Background
Depressive symptoms are common in older adults and associated with poor outcomes. While circadian genes have been implicated in depression, the relationship between circadian genes and depressive symptoms in older adults is unclear.
Methods
A cross-sectional genetic association study of 529 single nucleotide polymorphisms (SNPs) representing 30 candidate circadian genes was performed in two population-based cohorts: Osteoporotic Fractures in Men Study (MrOS, n=1270, age 76.58±5.61 years) and the Study of Osteoporotic Fractures (SOF) in women (n=1740, 84.05±3.53 years) and a meta-analysis was performed. Depressive symptoms were assessed with the Geriatric Depression Scale categorizing participants as having “none-few symptoms” (0-2), “some depressive symptoms” (>2<6), or “many depressive symptoms” (≥6).
Results
We found associations meeting multiple testing criteria for significance between the PER3 intronic SNP rs12137927 and decreased odds of reporting “some depressive symptoms” in the SOF sample (OR 0.61, CI 0.48-0.78, df=1, Wald chi-square −4.04, p=0.000054) and the meta-analysis (OR 0.61, CI 0.48-0.78, z= −4.04, p=0.000054) and between the PER3 intronic SNPs rs228644 (OR 0.74, CI 0.63-0.86, z= 3.82, p-value=0.00013) and rs228682 (OR 0.74, CI 0.86 0.63, z= 3.81, p-value=0.00014) and decreased odds of reporting “some depressive symptoms” in the meta-analysis compared to endorsing none-few depressive symptoms.
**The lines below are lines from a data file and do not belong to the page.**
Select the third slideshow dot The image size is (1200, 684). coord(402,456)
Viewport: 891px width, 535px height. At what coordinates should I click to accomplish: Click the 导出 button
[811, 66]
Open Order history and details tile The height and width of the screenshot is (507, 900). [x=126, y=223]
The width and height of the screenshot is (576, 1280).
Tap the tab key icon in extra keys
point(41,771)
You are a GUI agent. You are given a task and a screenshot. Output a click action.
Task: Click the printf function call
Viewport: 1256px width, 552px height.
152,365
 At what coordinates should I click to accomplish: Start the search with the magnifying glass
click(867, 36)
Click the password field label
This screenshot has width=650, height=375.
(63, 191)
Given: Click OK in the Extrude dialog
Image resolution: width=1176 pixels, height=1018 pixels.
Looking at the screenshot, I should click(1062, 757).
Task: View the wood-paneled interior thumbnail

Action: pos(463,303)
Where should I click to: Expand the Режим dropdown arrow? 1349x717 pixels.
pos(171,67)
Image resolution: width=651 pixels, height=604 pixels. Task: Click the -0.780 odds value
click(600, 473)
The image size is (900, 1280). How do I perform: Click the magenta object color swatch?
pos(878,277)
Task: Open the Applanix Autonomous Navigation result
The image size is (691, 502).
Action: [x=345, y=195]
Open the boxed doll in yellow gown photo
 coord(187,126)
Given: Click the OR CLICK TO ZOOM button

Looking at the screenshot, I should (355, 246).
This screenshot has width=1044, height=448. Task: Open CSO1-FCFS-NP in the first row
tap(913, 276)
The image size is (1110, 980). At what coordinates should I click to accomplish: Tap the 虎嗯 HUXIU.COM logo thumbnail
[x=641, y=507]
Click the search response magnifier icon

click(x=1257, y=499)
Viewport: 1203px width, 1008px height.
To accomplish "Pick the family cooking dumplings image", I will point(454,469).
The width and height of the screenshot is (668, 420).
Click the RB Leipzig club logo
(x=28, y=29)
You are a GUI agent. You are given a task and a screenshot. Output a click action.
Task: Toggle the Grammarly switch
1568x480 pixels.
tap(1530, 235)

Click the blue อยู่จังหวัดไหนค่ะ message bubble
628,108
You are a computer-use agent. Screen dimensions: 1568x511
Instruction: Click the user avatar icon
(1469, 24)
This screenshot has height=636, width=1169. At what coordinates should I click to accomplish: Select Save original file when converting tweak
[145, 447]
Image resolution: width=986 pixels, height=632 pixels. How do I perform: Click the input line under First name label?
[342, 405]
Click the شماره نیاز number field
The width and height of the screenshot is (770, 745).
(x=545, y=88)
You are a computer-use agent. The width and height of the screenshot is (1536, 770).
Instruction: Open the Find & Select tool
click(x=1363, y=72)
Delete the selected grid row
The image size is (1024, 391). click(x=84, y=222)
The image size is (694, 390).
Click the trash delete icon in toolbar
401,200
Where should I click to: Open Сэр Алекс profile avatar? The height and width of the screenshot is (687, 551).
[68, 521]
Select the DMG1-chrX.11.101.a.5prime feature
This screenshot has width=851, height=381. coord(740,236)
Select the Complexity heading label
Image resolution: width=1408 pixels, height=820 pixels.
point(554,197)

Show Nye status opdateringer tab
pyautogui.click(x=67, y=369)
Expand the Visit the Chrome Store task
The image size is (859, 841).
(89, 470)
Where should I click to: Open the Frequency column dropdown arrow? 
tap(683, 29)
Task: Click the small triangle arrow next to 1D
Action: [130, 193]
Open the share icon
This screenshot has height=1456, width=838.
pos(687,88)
The RORA intronic SNP rs11632098 was associated with greater odds of reporting “many depressive symptoms” (OR 2.16, CI 1.45-3.23, df=1, Wald chi-square 3.76, p=0.000168) in the men. In the meta analysis the association was attenuated and nominally significant (OR 1.63, CI 1.24-2.16, z=3.45, p=0.00056).
Conclusions
PER3 and RORA may play important roles in the development of depressive symptoms in older adults.